Baca juga: DPRD: DKI harus gencar sosialisasikan teknis perpanjangan HGB Rusun

Akhirnya warga rusunami pada Oktober 2021, melaporkan WTP di aplikasi JAKI (Jakarta Kini). "Dari Dinas Sumber Daya Air DKI Jakarta datang inspeksi mendadak dan langsung menyegel WTP beserta tiga sumur bor air tanah yang semuanya ilegal," ujar Rita.

Dampak dari penyegelan tersebut, kata Rita, penghuni Rusunami City Garden sampai sekarang secara swadaya harus menggunakan air dari mobil tanki dengan biaya kurang lebih Rp300 ribu per bulan untuk tiap unit dan menggunakan sistem buka-tutup di pagi dan malam hari.

Hal ini diperparah dengan adanya Rencana Anggaran Biaya (RAB) dari Palyja untuk membayar biaya instalasi air bersih sejumlah Rp955.653.908 pada 6 Desember 2021 ke pengelola, namun dibebankan kembali kepada para pemilik unit karena pengembang dan pengelola tidak mau menanggung biaya tersebut.

"Berulang kali kami mencoba negosiasi, namun tidak mendapat konfirmasi yang positif," ucapnya.

Hingga akhirnya, Rita bersama penghuni lainnya mencoba mengadu ke DPRD dengan harapan bisa mendapatkan titik terang. Akhirnya pada 18 Maret 2022, perwakilan melakukan audiensi dengan Fraksi PDI Perjuangan DPRD DKI yang berjanji segera menindaklanjuti hal tersebut dengan instansi terkait.

Lalu, pengelola menyarankan untuk menggunakan kembali WTP yang sudah disegel. Para penghuni akhirnya terpaksa membeli air isi ulang dan mendatangkan sendiri air tanki untuk didistribusikan kepada para lansia dan anak kecil dengan galon.

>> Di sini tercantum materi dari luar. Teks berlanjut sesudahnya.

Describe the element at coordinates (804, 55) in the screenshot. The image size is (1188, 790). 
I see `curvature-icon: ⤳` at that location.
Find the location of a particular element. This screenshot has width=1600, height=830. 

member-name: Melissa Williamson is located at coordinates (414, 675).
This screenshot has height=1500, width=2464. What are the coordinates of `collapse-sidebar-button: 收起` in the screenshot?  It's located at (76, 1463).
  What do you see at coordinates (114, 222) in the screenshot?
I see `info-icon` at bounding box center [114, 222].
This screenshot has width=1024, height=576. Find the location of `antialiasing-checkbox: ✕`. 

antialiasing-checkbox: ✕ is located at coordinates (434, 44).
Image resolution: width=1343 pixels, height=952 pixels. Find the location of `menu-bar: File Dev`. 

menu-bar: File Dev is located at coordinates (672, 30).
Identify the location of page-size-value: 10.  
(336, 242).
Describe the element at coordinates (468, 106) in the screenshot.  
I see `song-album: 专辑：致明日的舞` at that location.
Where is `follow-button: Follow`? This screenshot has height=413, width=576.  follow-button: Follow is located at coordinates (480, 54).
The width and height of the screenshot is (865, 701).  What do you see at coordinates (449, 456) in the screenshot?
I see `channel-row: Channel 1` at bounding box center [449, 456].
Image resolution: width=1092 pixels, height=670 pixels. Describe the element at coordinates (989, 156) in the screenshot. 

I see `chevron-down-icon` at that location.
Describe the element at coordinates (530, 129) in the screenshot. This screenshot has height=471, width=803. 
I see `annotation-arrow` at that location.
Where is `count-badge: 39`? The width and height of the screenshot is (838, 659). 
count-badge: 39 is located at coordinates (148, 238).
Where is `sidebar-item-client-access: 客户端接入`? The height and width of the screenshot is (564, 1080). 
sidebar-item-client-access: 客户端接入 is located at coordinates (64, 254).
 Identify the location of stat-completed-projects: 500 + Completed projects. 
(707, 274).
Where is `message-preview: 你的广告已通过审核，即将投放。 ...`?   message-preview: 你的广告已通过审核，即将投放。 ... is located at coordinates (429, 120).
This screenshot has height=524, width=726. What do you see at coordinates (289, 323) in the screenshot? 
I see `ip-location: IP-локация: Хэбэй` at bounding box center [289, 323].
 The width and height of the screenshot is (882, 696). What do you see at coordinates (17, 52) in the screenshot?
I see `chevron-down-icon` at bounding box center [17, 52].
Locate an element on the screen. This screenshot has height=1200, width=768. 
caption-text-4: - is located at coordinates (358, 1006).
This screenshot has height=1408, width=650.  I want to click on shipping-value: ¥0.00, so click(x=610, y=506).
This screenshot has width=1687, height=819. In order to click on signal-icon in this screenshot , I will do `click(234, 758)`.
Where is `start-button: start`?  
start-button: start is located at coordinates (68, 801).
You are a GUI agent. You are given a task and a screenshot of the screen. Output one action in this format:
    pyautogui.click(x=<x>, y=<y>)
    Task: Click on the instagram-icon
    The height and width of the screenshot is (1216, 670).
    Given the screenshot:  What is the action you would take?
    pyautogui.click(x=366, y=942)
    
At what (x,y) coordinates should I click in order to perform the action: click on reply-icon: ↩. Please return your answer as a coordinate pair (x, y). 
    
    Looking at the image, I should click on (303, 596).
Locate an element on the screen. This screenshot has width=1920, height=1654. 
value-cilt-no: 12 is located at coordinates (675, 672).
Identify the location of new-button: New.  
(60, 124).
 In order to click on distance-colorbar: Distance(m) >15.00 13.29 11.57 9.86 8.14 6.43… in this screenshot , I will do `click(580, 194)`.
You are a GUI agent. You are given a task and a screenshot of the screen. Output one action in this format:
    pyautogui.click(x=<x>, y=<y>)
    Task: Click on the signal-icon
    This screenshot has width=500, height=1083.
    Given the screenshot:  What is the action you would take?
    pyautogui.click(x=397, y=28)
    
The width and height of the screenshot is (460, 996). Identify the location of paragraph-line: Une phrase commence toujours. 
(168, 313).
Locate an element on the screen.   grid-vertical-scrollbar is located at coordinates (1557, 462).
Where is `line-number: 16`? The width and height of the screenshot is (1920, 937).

Baca juga: Pemprov DKI izinkan Perumnas bangun rusunami Cengkareng

Pengelola juga sempat diskusi dengan warga untuk mencari solusi air bersih, kata dia, tapi karena kondisi memanas hingga akhirnya pengelola mundur dan mengembalikan pengelolaan ke warga.

Karena berbagai masalah yang dihadapi, terbaru warga melaporkan PT PAM Lyonnaise Jaya (Palyja) dan Pemprov DKI dalam hal ini Dinas Perumahan dan Kawasan Permukiman ke
Ombudsman RI (ORI) Perwakilan Jakarta Raya, pada Kamis (31/3) terkait dugaan maladministrasi di kasus krisis air bersih.

Pengacara publik LBH Jakarta, Charlie Albajili yang mengadvokasi warga rusun tersebut menjelaskan, Dinas Perumahan dan Kawasan Permukiman karena ada dugaan pembiaran dalam pengelolaan yang tak kunjung diserahkan dari swasta ke penghuni.

Sementara untuk PT PAM Lyonnaise Jaya (Palyja) karena perusahaan tersebut mematok harga untuk memasang pipa air bersih yang terlalu tinggi. Menurut dia, rincian harga yang diberikan Palyja tidak sesuai aturan.